When anatomists at Lancaster University opened the scrotum of a 78-year-old body donor during routine dissection, they found a second penis. Then a third. The donor's external anatomy had looked entirely normal. Nothing in his medical history had flagged a congenital anomaly. The two extra penile shafts were stacked inside the scrotal sac, one posteroinferior to the primary penis and a third, smaller structure beneath that.
The case, published in the Journal of Medical Case Reports in October 2024, is only the second documented instance of triphallia in the medical literature: a congenital condition in which a person is born with three distinct penile shafts. Polyphallia overall, including cases of diphallia (two penises), is reported at roughly 1 in 5 to 6 million live births. Triphallia sits at the far end of that distribution.
What makes the case clinically interesting is what was hiding. The donor, a white man in his late seventies, had bequeathed his body to Lancaster University's anatomy program for medical education. On external inspection, his genitalia appeared unremarkable. The case report, written by Lancaster anatomists, describes the two supernumerary structures as fully internal, each containing its own corpora cavernosa and glans: the erectile tissue and tip characteristic of a functional penis. The primary and secondary shafts shared a single meandering urethra; the smallest, tertiary structure had no urethra at all.
The donor had lived his entire life with three penises, and no one, not him, not any clinician who ever examined him, not any imaging study, had detected them.
That finding points to a diagnostic gap. The authors of the case report argue that occult accessory genital structures can be clinically silent for decades, which means true prevalence is almost certainly higher than the published literature suggests. A normal-appearing scrotum and penis on physical exam do not rule out supernumerary structures beneath the surface.
Why would three penises form in the first place?

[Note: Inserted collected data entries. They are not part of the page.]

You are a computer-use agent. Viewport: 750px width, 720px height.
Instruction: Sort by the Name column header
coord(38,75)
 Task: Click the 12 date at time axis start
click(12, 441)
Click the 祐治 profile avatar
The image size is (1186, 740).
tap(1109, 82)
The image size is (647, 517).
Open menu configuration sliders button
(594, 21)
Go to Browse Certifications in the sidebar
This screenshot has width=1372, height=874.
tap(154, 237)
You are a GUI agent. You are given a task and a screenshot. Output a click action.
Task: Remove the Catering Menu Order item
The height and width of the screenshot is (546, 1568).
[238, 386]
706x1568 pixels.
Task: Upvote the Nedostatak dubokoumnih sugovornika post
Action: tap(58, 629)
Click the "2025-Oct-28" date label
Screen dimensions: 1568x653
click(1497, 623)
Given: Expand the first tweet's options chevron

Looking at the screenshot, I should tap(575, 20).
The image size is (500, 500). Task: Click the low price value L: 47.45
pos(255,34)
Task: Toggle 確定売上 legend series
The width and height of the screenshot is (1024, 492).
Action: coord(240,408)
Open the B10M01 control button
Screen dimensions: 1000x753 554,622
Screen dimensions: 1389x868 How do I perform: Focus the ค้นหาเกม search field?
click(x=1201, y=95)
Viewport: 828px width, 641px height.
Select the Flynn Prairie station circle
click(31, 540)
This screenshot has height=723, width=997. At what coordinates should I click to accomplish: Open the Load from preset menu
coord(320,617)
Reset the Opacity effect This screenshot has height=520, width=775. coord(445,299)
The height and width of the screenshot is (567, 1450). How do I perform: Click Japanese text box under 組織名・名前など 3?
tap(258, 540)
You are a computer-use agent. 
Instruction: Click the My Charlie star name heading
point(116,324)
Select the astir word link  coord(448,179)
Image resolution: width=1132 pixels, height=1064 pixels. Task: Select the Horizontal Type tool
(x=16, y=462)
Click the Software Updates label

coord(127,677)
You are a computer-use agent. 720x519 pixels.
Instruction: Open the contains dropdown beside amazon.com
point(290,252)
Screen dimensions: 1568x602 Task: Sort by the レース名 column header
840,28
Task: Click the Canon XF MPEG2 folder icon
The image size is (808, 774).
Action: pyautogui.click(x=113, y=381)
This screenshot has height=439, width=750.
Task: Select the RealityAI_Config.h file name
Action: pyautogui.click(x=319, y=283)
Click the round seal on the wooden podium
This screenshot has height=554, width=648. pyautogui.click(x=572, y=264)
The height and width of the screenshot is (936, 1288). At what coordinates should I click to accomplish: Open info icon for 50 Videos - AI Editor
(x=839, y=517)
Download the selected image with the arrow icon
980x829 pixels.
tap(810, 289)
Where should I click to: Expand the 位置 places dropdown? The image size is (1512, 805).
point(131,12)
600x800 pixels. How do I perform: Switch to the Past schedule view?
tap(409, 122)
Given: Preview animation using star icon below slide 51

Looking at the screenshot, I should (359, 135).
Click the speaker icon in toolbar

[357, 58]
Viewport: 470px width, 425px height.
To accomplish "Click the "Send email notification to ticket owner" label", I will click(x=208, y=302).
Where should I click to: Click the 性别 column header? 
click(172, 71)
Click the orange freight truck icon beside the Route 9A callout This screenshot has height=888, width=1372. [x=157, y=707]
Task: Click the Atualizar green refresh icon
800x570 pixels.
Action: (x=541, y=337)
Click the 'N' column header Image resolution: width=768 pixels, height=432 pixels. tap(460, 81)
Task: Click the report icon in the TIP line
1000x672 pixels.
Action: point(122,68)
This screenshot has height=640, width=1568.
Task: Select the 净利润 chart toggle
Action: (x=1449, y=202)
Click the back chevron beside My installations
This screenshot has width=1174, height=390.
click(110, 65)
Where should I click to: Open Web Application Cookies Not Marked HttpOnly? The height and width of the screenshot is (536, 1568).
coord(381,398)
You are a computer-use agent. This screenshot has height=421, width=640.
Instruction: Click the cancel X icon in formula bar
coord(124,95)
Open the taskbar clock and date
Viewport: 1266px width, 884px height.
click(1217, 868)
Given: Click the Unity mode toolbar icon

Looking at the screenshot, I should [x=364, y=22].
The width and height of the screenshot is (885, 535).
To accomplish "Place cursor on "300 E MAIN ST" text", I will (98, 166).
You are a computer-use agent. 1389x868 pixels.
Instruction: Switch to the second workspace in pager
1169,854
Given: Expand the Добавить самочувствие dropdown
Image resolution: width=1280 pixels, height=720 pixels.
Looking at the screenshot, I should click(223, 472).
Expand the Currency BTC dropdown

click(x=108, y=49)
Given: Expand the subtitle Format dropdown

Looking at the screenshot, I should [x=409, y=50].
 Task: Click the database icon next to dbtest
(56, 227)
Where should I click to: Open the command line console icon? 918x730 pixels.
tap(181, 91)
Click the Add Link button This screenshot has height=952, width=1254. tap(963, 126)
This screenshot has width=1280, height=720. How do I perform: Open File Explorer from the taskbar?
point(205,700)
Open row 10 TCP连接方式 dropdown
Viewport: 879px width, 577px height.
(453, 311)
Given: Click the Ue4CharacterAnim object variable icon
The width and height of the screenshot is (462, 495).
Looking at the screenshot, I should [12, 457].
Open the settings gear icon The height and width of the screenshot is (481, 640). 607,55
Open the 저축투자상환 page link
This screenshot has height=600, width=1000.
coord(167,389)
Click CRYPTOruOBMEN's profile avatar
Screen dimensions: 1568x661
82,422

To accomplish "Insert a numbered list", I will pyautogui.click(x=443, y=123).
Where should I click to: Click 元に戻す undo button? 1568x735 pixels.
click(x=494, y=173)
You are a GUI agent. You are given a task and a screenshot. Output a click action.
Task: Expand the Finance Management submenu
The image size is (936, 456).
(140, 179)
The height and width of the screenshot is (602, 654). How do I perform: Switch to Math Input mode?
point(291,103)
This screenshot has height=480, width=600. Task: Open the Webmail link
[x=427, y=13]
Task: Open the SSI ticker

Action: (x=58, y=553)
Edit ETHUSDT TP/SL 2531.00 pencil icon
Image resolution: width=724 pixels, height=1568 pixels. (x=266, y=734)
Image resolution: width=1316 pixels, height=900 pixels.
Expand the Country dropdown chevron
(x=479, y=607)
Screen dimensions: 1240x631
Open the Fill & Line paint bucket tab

The authors propose an embryological origin in the genital tubercle, the small protuberance of tissue that, in early fetal development, gives rise to the penis in males and the clitoris in females. The leading hypothesis is that the tubercle triplicated at a very early stage, around the fourth to seventh week of gestation, producing three parallel shafts instead of one. The shared, winding urethra offers a clue: the case report's authors speculate that a urethra initially formed in the secondary penis and then migrated to the primary as development proceeded.
That mechanism is not settled. Triphallia has only been documented twice: the new case and a 2014 report by Jabali and Mohammed of a child with three externally visible penile shafts, classified by the Lancaster team as morphologically distinct from the cadaveric case. Two data points cannot establish a developmental rule. What they can do is expand the catalog of observed variants that embryologists use to test competing models of how the genital tubercle organizes itself.
There is a practical reason to keep paying attention. The case report flags a list of clinical risks that follow from having accessory penile tissue the patient does not know about: urinary tract infections from a tortuous or shared urethra, traumatic catheterization if a clinician threads a catheter into the wrong channel, subfertility from disrupted ejaculatory anatomy, and sexual dysfunction in any variant that alters the structure of the erectile tissue. None of these are theoretical. They are the documented risks of polyphallia in general, and the cadaveric case suggests they can remain invisible to standard care.
Imaging studies such as ultrasound and MRI can resolve what palpation cannot, but they are not part of standard urological screening for asymptomatic adults. The donors and patients who come to light are the ones whose variants cause symptoms, which biases the literature toward the loudest cases and away from the silent ones.
What to watch next: any follow-up imaging study or case series that uses cadaveric dissection to systematically survey the prevalence of internal accessory genital structures. The Lancaster case is one body. The question worth asking is how often the textbook anatomy of a single penis conceals a second or third.